ON THE HOME FRONT: Bush has given a big vote of support to Senator Rick Santorum, the chap who not only condemned homosexuality but adultery as well. Bush's speakyperson Ari Flesicher says Bush thinks the guy is doing "a good job as a senator" and that the President "doesn't ask that question about people. He judges people about who they are. ... He judges people for how they act and how they relate."
Of course, someone who swipes at people who have same-sex or extra-marital love (we wonder how many senators haven't tried at least one or the other) could probably be argued as not relating that well to other people, but there you go.
Bush and Rumsfeld might be determined that Iraq won't have a government dominated by hardline religious bigots. Presumably to avoid charges of merely imposing the American 'democratic' system on the country, then.
Wednesday, April 23, 2003
 
NOW, THAT'S GETTING INVOVLED WITH YOUR STORY: When we made a reference to the US networks looting Baghdad, we were only thinking of the taking of documents from ministry buildings. As usual, Fox News has gone one better than its rivals and one of its engineers is now facing charges of smuggling paintings, bonds and other items. Sweetly, he was planning on giving one of the painting to his employer - the report doesn't say if he meant it to hang in Fox News HQ or give it direct to Rupert Murdoch. Bless.
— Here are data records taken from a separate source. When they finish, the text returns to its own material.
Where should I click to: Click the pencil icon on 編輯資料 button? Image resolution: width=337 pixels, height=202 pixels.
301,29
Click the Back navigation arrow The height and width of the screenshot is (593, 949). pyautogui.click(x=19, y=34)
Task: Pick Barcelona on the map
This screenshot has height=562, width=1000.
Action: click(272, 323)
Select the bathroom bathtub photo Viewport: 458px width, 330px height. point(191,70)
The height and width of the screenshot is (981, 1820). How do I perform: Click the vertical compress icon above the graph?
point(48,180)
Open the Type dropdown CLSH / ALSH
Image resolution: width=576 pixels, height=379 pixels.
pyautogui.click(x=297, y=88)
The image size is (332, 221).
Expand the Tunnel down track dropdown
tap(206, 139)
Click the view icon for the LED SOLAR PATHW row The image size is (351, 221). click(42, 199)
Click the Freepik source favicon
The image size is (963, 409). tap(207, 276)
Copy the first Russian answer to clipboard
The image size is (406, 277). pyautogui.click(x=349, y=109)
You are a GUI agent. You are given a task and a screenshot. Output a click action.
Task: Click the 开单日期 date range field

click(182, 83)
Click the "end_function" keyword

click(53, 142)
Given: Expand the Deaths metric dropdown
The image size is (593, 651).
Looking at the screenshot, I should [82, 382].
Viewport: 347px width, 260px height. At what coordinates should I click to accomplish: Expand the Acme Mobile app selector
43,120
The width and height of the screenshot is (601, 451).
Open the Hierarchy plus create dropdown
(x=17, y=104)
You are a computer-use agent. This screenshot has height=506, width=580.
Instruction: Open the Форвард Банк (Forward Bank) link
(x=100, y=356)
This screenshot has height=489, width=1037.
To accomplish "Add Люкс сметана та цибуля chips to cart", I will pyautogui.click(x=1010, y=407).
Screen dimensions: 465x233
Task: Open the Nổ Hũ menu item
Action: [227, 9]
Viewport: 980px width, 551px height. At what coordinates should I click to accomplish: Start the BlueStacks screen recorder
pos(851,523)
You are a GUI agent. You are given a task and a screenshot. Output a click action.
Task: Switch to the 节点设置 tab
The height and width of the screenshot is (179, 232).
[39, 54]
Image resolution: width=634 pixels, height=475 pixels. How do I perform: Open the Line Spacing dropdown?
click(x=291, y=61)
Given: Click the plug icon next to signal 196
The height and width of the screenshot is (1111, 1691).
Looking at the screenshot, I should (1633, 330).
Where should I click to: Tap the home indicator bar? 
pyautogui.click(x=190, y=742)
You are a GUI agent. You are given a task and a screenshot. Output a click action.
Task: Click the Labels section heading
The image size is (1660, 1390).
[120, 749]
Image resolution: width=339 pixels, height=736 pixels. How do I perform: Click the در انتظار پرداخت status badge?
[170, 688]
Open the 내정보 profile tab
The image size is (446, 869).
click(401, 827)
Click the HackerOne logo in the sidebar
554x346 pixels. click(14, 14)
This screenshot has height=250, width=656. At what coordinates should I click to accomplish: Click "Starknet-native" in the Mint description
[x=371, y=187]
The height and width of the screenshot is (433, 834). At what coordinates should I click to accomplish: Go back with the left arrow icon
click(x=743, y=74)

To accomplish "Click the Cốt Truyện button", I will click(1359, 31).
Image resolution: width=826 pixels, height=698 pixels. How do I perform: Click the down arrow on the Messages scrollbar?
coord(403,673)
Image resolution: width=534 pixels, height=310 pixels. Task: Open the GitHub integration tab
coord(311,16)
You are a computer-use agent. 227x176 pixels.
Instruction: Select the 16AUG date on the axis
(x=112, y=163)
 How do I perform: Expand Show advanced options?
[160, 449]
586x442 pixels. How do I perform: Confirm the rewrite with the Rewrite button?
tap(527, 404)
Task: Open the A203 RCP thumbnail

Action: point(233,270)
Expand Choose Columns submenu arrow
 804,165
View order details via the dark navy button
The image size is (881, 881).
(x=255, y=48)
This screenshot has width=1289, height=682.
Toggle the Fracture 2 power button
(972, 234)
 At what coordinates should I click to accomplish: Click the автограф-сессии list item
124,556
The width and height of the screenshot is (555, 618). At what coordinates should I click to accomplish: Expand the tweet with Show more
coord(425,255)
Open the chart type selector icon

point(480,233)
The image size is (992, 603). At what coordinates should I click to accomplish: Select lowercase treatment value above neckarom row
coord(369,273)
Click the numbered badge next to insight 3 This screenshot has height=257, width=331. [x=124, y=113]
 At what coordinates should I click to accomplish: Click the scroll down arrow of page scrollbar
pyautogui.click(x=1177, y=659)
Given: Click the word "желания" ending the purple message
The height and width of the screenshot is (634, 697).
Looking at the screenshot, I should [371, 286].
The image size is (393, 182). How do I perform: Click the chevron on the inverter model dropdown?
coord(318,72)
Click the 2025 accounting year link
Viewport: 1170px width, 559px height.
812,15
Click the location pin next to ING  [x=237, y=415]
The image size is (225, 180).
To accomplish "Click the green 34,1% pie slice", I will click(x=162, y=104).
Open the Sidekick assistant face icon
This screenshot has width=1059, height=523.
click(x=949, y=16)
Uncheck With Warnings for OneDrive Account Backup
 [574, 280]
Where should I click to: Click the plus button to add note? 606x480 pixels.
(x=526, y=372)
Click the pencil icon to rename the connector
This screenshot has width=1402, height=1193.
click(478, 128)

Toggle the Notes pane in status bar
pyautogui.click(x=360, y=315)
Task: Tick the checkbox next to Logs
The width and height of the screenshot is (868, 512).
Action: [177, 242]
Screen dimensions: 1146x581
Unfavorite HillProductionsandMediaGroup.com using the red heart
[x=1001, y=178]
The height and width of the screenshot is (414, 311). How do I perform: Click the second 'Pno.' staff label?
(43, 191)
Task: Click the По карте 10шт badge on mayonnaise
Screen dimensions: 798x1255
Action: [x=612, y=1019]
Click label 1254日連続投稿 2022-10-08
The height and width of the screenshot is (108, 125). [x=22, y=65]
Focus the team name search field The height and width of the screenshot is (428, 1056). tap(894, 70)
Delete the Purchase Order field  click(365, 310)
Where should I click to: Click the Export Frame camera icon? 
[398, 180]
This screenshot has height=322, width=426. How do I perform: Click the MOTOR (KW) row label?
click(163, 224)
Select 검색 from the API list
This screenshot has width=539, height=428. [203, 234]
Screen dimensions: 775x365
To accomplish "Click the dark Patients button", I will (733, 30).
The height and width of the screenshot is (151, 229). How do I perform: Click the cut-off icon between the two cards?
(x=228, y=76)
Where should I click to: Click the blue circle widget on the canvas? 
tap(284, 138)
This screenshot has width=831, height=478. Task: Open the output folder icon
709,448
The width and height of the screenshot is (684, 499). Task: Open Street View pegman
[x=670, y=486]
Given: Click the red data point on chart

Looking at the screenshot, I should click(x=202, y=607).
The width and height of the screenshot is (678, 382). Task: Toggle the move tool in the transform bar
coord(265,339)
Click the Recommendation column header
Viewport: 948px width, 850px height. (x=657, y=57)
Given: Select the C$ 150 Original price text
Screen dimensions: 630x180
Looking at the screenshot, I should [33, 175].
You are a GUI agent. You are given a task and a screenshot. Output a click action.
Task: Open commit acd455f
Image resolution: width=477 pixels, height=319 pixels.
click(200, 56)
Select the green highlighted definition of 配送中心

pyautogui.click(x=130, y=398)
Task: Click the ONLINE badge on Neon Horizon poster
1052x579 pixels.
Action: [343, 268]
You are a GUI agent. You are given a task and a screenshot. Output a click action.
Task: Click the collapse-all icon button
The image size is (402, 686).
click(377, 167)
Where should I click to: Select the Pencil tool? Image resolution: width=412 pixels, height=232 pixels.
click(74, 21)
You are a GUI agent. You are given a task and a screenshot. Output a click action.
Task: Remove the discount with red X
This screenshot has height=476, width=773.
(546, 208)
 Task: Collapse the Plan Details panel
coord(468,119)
[Thanks for story to Kellie]
FYI: We've noticed that some visitors to WarTicker have been arriving here direct from Fox News Channel's online search engine - now, that's what we call a regime change.
 
HANGING FROM THE GALLOWAYS: The whole odd story of the Telegraph's "scoop" on George Galloway is curious from start to end. As David Blair, the journalist who 'found' the documents which suggest that Galloway was making money under the Oil For Food programme, points out, the chances of someone planting the documents on the offchance that a British journalist would find them seems incredibly far-fetched. But the odds seem so long that they were found that it has to start alarm bells ringing. Charles Moore reckons it was "a good-old fashioned scoop", but we're not so sure that this counts as such - surely proper journalism would mean that a second, confirmatory source would have been called for; especially with something as unlikely as a little scoop dropping into the Telegraph's lap like that; especially when the documents have rather odd anomalies about them - the name of the intelligence service is in English, on what was meant to be an internal document, for example; especially when plausible alternative explanations (that Galloway was unknowingly having his name used by an Iraqi scam artist) exist, that should at least have been considered.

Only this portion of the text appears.